Children under the age of 5 bear the highest burden of disease related to inadequate water, sanitation and hygiene (WASH). However, evidence of the effectiveness of WASH interventions in preschool settings is limited. Nested within a cluster-randomised controlled trial in Addis Ababa, Ethiopia, this substudy evaluated the impact of a water and hygiene intervention on health and school attendance among preschool children.
Schools were randomly assigned 1:1 to receive the intervention during the 2021/2022 academic year or the following year (waitlist control). We included schools enrolled in the main trial with preschool classes and randomly selected and allocated additional schools with preschool classes to reach 20 schools in each arm. The intervention comprised school-wide infrastructure improvements (water storage and filtration systems, drinking water and handwashing stations) and hygiene behaviour change promotion. Planned sanitation improvements were not delivered within the trial duration. Within each school, we randomly selected 20 preschool pupils (ages 3–6), recording caregiver-reported diarrhoea, respiratory illness and absence over four consecutive weekly telephone interviews with caregivers of the selected pupils from April to June 2022, following intervention delivery.

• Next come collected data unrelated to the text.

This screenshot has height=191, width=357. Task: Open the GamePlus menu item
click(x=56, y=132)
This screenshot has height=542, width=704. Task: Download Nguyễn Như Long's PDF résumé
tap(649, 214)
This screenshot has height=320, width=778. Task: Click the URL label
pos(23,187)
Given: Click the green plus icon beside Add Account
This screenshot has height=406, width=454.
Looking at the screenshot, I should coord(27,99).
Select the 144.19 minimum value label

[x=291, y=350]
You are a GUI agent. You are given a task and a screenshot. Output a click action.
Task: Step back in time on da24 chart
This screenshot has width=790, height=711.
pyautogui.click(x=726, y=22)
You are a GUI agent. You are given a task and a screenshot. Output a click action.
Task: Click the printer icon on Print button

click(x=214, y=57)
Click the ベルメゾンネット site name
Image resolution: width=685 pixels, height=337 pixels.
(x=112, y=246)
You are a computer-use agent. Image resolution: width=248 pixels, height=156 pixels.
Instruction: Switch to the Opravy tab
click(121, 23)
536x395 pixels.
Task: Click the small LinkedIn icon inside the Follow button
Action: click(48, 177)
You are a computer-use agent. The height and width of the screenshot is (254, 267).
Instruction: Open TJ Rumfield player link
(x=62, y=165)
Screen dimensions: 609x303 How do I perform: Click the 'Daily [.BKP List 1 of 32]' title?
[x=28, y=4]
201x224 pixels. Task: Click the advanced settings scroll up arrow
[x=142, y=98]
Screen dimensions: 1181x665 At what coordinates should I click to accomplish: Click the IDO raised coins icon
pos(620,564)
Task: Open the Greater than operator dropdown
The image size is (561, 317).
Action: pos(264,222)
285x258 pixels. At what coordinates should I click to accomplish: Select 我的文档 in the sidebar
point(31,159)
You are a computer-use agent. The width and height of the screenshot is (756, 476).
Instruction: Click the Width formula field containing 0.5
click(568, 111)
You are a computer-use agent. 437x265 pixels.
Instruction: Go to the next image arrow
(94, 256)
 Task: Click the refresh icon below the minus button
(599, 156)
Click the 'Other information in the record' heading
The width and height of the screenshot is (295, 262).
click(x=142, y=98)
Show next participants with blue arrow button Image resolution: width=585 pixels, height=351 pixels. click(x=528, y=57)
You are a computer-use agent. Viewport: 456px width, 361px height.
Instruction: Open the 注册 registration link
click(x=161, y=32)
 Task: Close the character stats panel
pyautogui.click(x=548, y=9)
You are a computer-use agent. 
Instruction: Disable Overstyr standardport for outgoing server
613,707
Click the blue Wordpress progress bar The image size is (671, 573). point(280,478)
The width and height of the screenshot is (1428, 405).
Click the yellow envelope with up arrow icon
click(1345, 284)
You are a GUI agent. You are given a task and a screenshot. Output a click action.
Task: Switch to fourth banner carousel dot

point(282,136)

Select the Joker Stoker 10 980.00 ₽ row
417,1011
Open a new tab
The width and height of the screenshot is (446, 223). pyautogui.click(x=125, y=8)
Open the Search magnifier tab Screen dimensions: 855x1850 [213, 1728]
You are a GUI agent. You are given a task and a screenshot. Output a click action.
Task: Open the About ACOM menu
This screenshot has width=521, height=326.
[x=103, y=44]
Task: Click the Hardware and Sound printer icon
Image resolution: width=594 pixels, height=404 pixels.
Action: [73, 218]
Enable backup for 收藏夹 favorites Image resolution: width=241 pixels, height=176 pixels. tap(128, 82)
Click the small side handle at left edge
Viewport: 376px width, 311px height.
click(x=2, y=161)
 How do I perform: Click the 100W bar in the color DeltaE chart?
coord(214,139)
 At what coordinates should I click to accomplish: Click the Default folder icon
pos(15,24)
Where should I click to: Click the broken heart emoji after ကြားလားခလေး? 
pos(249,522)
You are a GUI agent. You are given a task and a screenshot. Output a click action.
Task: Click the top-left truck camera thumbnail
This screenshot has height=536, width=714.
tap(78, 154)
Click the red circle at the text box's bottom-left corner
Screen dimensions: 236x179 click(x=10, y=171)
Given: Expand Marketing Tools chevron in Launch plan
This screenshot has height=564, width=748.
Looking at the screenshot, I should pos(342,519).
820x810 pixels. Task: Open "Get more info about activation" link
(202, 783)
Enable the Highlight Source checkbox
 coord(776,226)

We found no evidence of effects on caregiver-reported diarrhoea (adjusted odds ratio (aOR) 0.85; 95% CI 0.46 to 1.59; p=0.61), respiratory illness (aOR 0.84; 95% CI 0.60 to 1.17; p=0.30) or absence (aOR 0.75; 95% CI 0.51 to 1.08; p=0.13).
Dropout of three schools and challenges in telephone-based data collection resulted in large loss to follow-up, reducing statistical power. Further research should examine improving telephone-based methods to obtain sufficient follow-up data for school-based evaluations.